Level 1 - Uncalibrated Data

Science Ramps 

WFI L1 files are constructed from packetized L0 data. During this process, data are reoriented from the detector frame to the science coordinate frame (see Coordinate Systems article for more information on the WFI coordinate frames), and essential metadata are populated. Each L1 file contains a three-dimensional data cube representing a single, uncalibrated ramp exposure. Unlike charge-coupled devices (CCDs), infrared detectors enable non-destructive readouts during an exposure. This allows the signal in each pixel to be sampled repeatedly over time, producing a “ramp” that improves noise performance and facilitates cosmic ray rejection. Each detector is written to a separate L1 file, so a single WFI exposure yields 18 L1 files. The primary science data cube in each file has dimensions (N resultants, 4096 rows, 4096 columns), where N is defined by the multi-accumulation table used for the exposure. Resultants are analogous to groups in JWST, but offer greater flexibility: they do not need to be evenly spaced in time and can represent different numbers of averaged reads. In addition to the science cube, each L1 file includes a secondary data cube with dimensions (N resultants, 4096 rows, 128 columns), corresponding to samples of the 33rd amplifier’s virtual reference pixels (see Description of WFI for more information).

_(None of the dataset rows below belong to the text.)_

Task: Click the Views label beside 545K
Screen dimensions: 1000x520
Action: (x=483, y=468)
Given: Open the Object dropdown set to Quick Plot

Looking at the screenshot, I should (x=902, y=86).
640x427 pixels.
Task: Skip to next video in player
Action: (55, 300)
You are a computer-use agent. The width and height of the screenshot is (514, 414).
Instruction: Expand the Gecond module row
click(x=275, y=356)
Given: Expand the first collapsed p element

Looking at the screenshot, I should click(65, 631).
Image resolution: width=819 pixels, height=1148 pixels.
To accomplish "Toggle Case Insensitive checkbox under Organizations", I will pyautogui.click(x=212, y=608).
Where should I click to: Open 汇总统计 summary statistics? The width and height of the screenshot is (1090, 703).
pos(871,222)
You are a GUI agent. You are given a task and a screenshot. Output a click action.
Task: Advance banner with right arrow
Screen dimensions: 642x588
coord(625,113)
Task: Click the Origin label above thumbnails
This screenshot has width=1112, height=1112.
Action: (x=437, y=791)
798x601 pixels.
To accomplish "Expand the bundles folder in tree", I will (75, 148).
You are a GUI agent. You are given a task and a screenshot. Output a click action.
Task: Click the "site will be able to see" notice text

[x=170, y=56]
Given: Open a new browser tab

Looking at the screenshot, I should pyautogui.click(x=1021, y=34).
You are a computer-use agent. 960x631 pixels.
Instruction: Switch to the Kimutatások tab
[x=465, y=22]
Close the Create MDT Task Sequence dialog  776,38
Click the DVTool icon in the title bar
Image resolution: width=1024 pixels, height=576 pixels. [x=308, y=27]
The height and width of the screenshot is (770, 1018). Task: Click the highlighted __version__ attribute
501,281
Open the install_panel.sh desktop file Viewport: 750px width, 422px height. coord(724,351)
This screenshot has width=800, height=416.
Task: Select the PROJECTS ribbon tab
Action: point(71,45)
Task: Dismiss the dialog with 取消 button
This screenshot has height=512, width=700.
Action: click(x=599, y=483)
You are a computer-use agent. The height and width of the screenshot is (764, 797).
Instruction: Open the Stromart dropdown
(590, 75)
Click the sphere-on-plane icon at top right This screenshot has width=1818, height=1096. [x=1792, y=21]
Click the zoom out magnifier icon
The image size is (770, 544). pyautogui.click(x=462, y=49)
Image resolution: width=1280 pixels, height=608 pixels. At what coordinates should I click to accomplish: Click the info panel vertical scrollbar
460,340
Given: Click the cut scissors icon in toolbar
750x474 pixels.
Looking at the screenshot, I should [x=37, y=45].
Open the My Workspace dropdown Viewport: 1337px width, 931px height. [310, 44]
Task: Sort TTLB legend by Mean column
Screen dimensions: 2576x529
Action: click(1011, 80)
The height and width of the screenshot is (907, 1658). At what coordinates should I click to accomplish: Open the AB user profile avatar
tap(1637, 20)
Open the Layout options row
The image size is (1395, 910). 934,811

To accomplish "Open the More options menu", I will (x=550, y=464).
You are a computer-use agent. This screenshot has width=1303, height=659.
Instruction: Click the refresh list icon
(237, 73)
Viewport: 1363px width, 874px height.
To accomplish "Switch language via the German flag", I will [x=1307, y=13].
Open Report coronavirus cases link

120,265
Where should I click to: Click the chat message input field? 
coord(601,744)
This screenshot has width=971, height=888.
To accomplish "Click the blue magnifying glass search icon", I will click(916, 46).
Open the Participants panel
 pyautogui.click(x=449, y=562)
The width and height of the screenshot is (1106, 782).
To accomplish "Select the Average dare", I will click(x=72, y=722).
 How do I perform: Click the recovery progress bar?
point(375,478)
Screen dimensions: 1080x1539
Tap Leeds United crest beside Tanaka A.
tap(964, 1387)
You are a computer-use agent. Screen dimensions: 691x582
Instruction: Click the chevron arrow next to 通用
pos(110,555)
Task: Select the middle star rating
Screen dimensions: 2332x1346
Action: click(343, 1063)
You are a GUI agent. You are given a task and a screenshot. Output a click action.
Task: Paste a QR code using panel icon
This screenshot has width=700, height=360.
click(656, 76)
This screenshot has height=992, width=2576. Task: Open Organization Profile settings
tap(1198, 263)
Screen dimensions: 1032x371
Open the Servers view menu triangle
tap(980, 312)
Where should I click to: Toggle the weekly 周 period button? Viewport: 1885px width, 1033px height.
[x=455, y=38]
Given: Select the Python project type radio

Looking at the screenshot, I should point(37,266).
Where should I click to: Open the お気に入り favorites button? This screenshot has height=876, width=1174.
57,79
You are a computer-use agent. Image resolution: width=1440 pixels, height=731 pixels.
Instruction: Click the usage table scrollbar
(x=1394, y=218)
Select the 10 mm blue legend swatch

Table of L1 Science Data Specifications


ArrayDescriptionUnitsTypeDimensions
dataScience data, including the border reference pixels.Digital Number (DN)uint16(N resultants, 4096 rows, 4096 columns)
amp33Amp 33 reference pixel data.DNuint16(N resultants, 4096 rows, 128 columns)

Guide Window Data

A small subregion of each detector, referred to as a guide window, is configured to be read out at high cadence during an exposure. These guide windows are typically positioned on pre-selected bright stars and are used by the spacecraft's onboard systems for target acquisition and to maintain fine attitude control throughout an exposure.

Guide window operations differ from the full-frame science exposures. The guide window pixels are reset and then read multiple times in rapid succession. These fast readouts, referred to as reads, are grouped and averaged together to form a combined resultant. After a short pause - during which a portion of the detector outside the guide window is read - this cycle of reset and rapid readout is repeated. This results in many guide window resultants per full-frame science readout, and many more per science ramp (i.e., the full set of reads accumulated over the exposure duration).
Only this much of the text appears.